PROBLEM DETAILS → Counting matches case-sensitively, how many lines in the material below contain the string "Celebrities"? Give only the number.

INPUT FOR THIS TASK →

/---

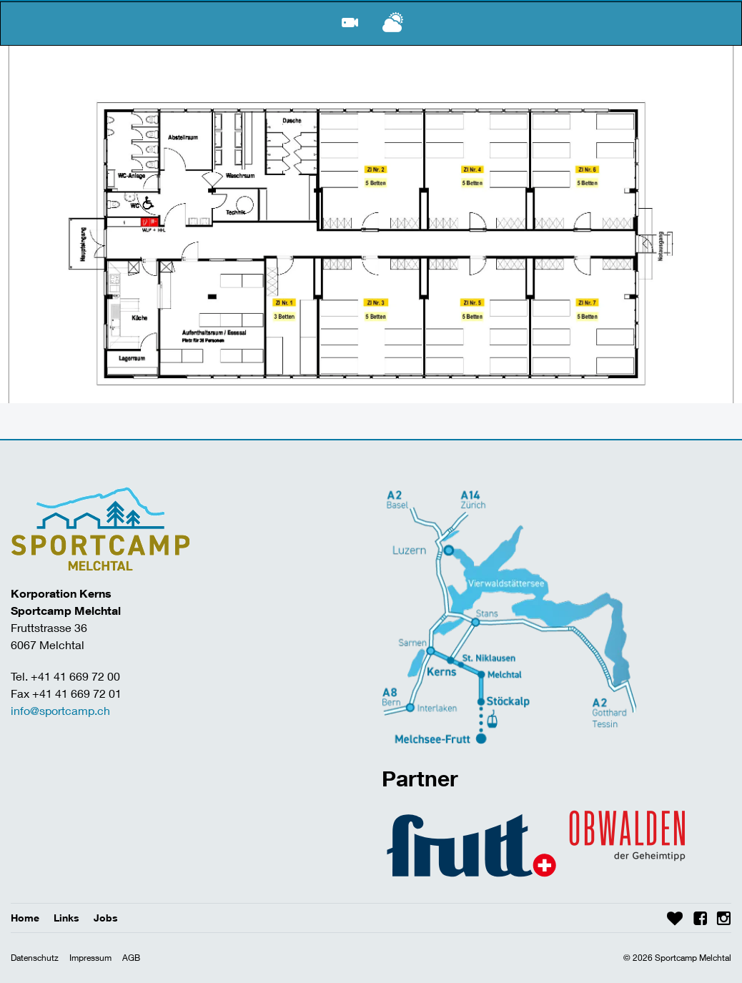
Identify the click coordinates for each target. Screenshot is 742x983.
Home (25, 918)
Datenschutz (35, 957)
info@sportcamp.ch (60, 710)
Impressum (90, 957)
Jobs (106, 918)
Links (66, 918)
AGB (131, 957)
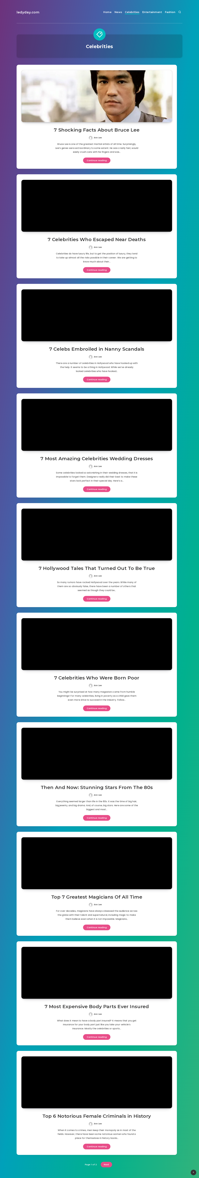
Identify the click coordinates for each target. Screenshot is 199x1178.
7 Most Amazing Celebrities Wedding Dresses (96, 458)
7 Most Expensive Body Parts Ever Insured (97, 1006)
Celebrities (132, 12)
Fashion (170, 12)
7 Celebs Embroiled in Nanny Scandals (96, 349)
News (118, 12)
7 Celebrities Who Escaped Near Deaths (97, 239)
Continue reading (97, 160)
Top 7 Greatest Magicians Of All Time (96, 897)
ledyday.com (28, 12)
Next (106, 1164)
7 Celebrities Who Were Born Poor (96, 678)
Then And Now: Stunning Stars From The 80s (97, 787)
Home (107, 12)
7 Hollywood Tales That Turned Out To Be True (97, 568)
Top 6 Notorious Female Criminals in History (96, 1116)
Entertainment (152, 12)
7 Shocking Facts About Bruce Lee (96, 130)
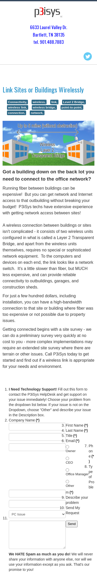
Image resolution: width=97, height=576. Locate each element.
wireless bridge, (44, 107)
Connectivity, (17, 102)
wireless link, (17, 107)
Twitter (88, 56)
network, (37, 113)
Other (70, 486)
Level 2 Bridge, (74, 102)
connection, (16, 113)
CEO (69, 462)
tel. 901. (40, 42)
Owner (71, 451)
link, (54, 102)
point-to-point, (72, 107)
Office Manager (77, 474)
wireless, (39, 102)
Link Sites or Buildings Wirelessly (43, 89)
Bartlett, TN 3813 (47, 34)
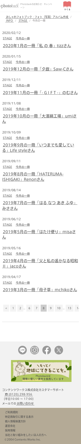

\---

RESPONSE BELOW → 4